Objective: To propose a different hypothesis of whiplash injury mechanism based on a series of experimental studies summarized in this communication.
Design: A series of biomechanical studies simulating whiplash trauma using isolated human cadaveric spine specimens.
Background: Whiplash injuries are on the rise as reported in several recent studies, due primarily to the increased traffic density. Although the symptoms associated with whiplash have been described, our understanding of the injury mechanism remains poor. The prevailing view of neck hyper-extension causing the injury has not been supported by recent experimental studies.
Methods: Eight fresh human cadaveric cervical spine specimens were prepared and traumatized to varying degrees under controlled conditions using a bench-top model of whiplash trauma. Before and after each trauma, the specimen was studied by functional radiography and flexibility test to document changes in the anatomic alignment and biomechanical properties at each level indicating injuries sustained. At the end of all testing, CT-scans, MRI and cryomicrotome images were obtained. During each trauma, relative motions of all intervertebral joints were recorded with a high speed movie camera. Elongations of the vertebral artery and several capsular ligaments were also monitored during the trauma using specially designed transducers.
Results: The hyper-extension hypothesis of injury mechanism was not supported by these studies. We found a distinct bi-phasic kinematic response of the cervical spine to whiplash trauma. In the first phase, the spine formed an S-shaped curve with flexion at the upper levels and hyper-extension at the lower levels. In the second phase, all levels of the cervical spine were extended, and the head reached its maximum extension. The occurrence of anterior injuries in the lower levels in the first phase was confirmed by functional radiography, flexibility tests and imaging modalities. The largest dynamic elongation of the capsular ligaments was observed at C6–C7 level during the initial S-shaped phase of whiplash. Similarly, the maximum elongation of the vertebral artery occurred during the S-shape phase of whiplash.

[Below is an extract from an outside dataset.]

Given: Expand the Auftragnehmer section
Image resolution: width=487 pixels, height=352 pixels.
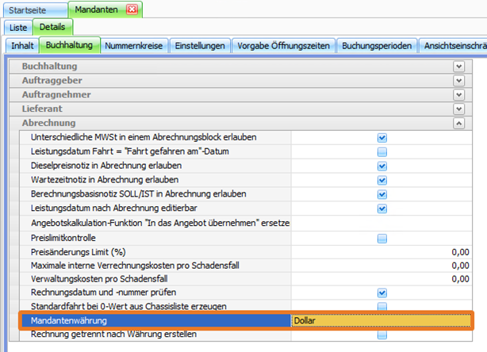Looking at the screenshot, I should pyautogui.click(x=458, y=95).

Conclusion: We propose, based upon our experimental findings, that the lower cervical spine is injured in hyperextension when the spine forms an S-shaped curve. Further, this occurs in the first whiplash phase before the neck is fully extended. At higher trauma accelerations, there is a tendency for the injuries to occur at the upper levels of the cervical spine. Our findings provide truer understanding of whiplash trauma and may help in improving the diagnosis, treatment, and prevention of these injuries.
Relevance: Although the symptoms associated with whiplash have been described, our understanding of the injury mechanism remains poor. Understanding the mechanism of injury is important. Knowing the correct injury mechanism will indicate where the potential injury sites are, and which anatomic elements are more likely to be injured. Additionally, it may also help in developing more effective injury prevention strategies.